Perdebatan sejak munculnya skema REDD+ di Indonesia banyak menjadi pertanyaan bagi para aktivis-aktivis lingkungan. Pertanyaannya seputar bagaimana model pelaksanaannya, siapa pelaksananya dan bagaiamana pendanaannya. Namun seiring berjalannya perundingan di tingkat internasional, menuju kesepakatan untuk menjadikan REDD+ sebagai mekanisme global dalam menyelamatkan bumi dari perubahan iklim akibat emisi gas rumah kaca hasil deforestasi dan degradasi hutan, pro dan kontra juga terjadi di arus bawah kelompok masyarakat Indonesia.

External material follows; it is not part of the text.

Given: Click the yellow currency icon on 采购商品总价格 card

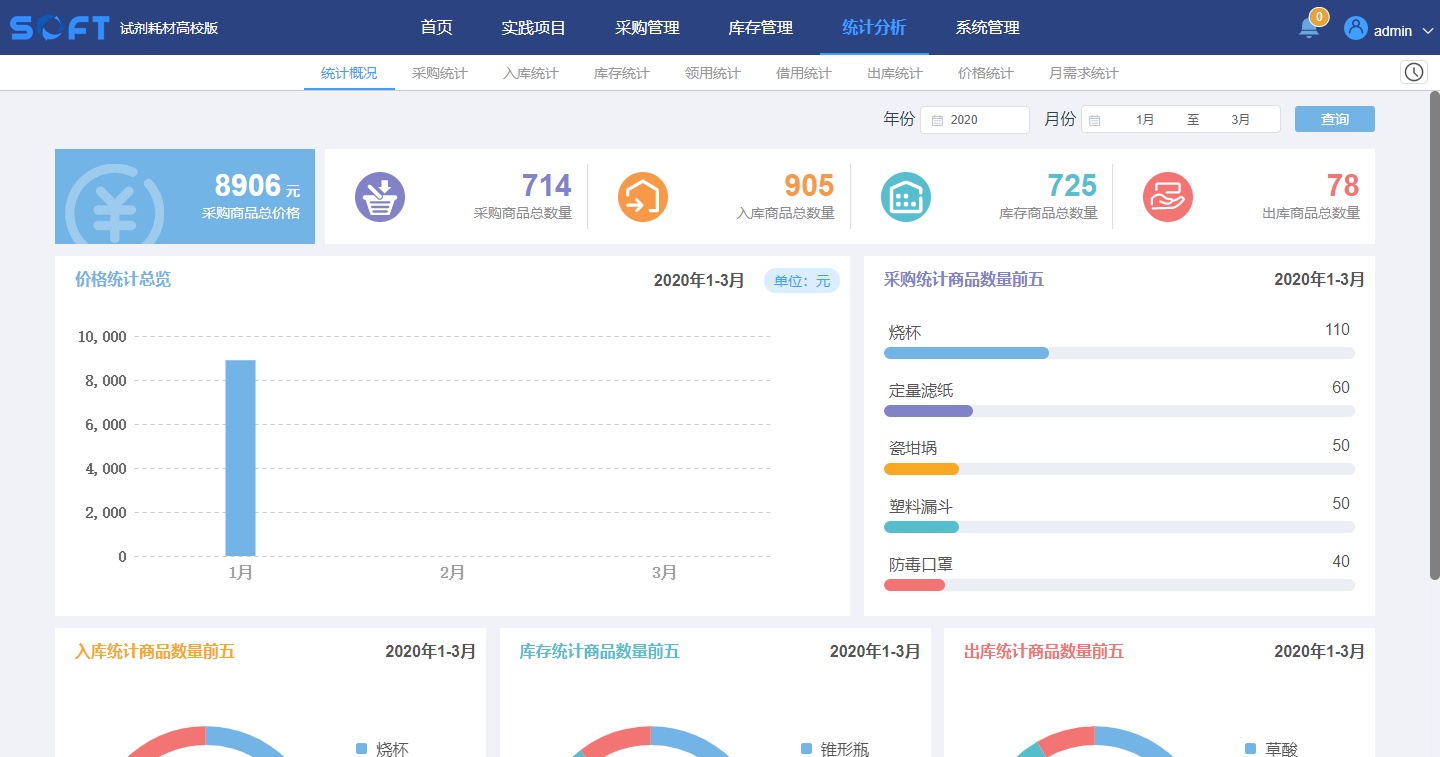Looking at the screenshot, I should (x=113, y=196).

Skema ini memang belum bisa menjamin secara keseluruhan pelaksanaannya bisa menghentikan deforestasi dan degradasi hutan. Namun dalam hal kerangka pelaksanaan REDD+ masih menjadi skema yang relevan untuk saat ini. Meskipun banyak perdebatan, namun dalam perjalanannya skema

ini terus diperlengkapi dengan kerangka pengaman yang mencoba meredam konflik horizontal dan vertikal di tengah pelaksanaannya.

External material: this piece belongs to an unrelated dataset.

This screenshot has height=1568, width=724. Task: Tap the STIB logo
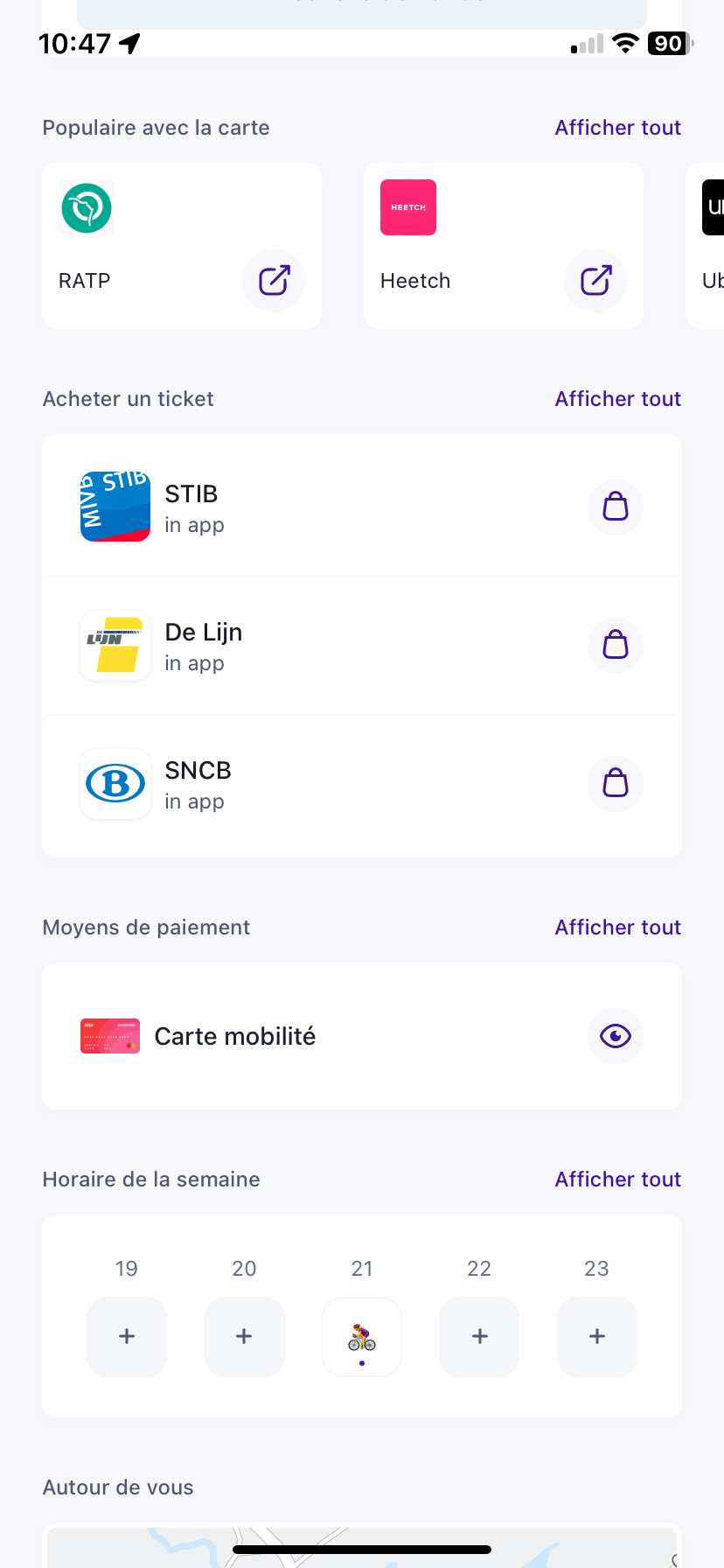[x=115, y=508]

Pemerintah Indonesia harus mampu melihat peluang dalam skema REDD+ lebih jeli, sehingga tidak hanya fokus pada ekonomi karbonnya saja. Pada sektor tata kelola hutan, banyak regulasi yang harus diperbaharui untuk mengurangi laju deforestasi dari proses konversi hutan menjadi penggunaan lain yang bersifat mengancam bahkan menghilangkan hutan. Pola pembangunan yang selama ini berbasis sumber daya alam sebaiknya perlu dipertimbangkan menuju pembangunan yang berbasis lingkungan. Potensi yang dimiliki hutan Indonesia memang sangat besar, namun masalah pengelolaan menjadi penghalang selama ini. Dalam skema REDD+ menawarkan proses transfer teknolgi dari negara maju dalam hal pengelolaan hutan, ini harusnya dimanfaatkan baik oleh pemerintah, LSM dan kelompok masyarakat yang terlibat langsung.

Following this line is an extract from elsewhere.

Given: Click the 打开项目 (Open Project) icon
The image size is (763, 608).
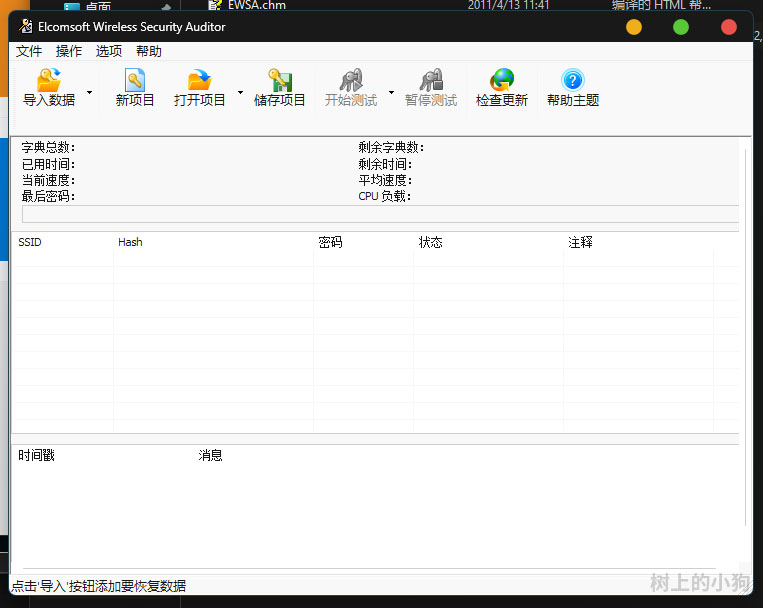Looking at the screenshot, I should pos(199,82).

Dalam penerapannya, Pemerintah Indonesia harus lebih teliti terkait mekanisme pendanaan REDD+, jangan sampai perseteruan oleh broker emisi karbon memperebutkan implementasi proyek ini melupakan prinsip dasar REDD+ yang meletakkan masyarakat lokal sebagai subjek yang akan merawat dan menjaga hutan. Pemerintah sebagai representasi negara harus mampu mendudukkan hutan dan masyarakat sebagai aspek penting terjadinya keseimbangan alam dan pembangunan.